Why less terrifying? Yes, the material situation becomes more terrifying each day. The police and military come closer, the 22nd comes closer, now they're blockading certain materials a harbinger of blockading food and water.
I have learned many ways of dealing with such Terror all of which has been failing me up until 2 days ago. But yesterday morning one that I have not used before popped into my mind. By the way, when I awaken is the most terrifying time. Whatever mental perspective had given me some peace of mind the day before is not there when I wake up in the morning. Just the sheer physical existential Terror.
What popped into my mind mercifully as it turns out yesterday morning was something that Gandhi asserted and lived, non-cooperation with evil is a duty, and the United States of America government at virtually all levels and forms is consummate evil.
I have no idea how long that thought will be helpful to me but it continues to be helpful.

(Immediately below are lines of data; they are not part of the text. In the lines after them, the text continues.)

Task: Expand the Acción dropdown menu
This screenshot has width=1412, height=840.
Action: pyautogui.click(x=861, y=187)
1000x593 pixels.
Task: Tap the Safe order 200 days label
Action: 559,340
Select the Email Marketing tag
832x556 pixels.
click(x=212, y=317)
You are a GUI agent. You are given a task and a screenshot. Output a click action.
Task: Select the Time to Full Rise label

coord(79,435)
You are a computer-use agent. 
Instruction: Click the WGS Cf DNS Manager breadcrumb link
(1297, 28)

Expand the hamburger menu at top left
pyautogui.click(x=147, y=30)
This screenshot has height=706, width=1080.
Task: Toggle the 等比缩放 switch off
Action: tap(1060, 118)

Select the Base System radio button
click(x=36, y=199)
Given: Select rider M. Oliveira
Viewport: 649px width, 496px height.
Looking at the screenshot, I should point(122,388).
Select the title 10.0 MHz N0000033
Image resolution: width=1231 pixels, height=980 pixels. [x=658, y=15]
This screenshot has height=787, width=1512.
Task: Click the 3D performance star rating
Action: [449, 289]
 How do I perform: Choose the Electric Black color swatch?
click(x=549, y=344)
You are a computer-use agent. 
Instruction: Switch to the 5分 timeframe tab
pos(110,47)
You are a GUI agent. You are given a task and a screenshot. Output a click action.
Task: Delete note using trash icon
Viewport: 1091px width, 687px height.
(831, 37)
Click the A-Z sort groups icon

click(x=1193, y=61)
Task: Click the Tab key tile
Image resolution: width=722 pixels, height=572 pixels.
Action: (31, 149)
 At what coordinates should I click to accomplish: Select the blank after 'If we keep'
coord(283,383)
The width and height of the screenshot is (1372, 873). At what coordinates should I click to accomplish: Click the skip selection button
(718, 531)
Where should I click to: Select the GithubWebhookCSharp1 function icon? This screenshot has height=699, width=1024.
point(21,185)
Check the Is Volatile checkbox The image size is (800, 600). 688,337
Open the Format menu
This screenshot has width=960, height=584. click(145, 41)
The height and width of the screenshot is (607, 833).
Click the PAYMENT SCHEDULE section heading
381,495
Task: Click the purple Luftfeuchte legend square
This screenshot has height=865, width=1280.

This morning when I woke up I needed even more help and it occurred to me to do what I have often done in the past but not for a long time, to attempt to summon to the man Jesus, king, Gandhi, Mandela, and to try and imagine what they would think about me being here planning to stay until I am put in prison rather than to cooperate with Injustice.
Welcome to the club, is essentially what I experienced. It was not jovial, it was not congratulatory, it was very matter-of-fact but very clear, so far, anyway. And comforting. I'm surely clear that being with them Is more important to me than anything else I can think of including avoiding 5 to 10 years of torture.
The sense I get from the man Jesus is, where do you think I'd be? The implied answer being, standing at Standing Rock waiting to be crucified by the state. Yes, there were years when he avoided doing that but it finally came time to stand and let the state show what it was made of, pure evil. That's how it is looking for me.
An added benefit, an added help, came later. the focus of my life in recent years has been the children and people of Palestine, particularly Gaza, and their Moment by moment torment by the state machine. They have not been on my mind in recent months. I've been preoccupied with things here and with my own selfish Terror. But today I've been brought a little additional peace by realizing that much more than ever before I now stand with people like this, live in actual solidarity with these earlier victims of American state Terror. And that feels right to me. I'm sure you can imagine.
I have zero hope for any of us in the future. I have written this but it continues to be the fact, and that I can still function at all amazes me. But I can. I would never have known that standing with what my soul tells me is right with no hope of helping anyone by doing so, I would never have known that I could function on just that. It seems that I can.
Envy is what I feel so often when I notice someone my age dies in their sleep. How merciful that would be. No, not by my hands. Why? I don't know. But it is not my inclination. I expect I'll serve out my sentence willingly. The Green Mile.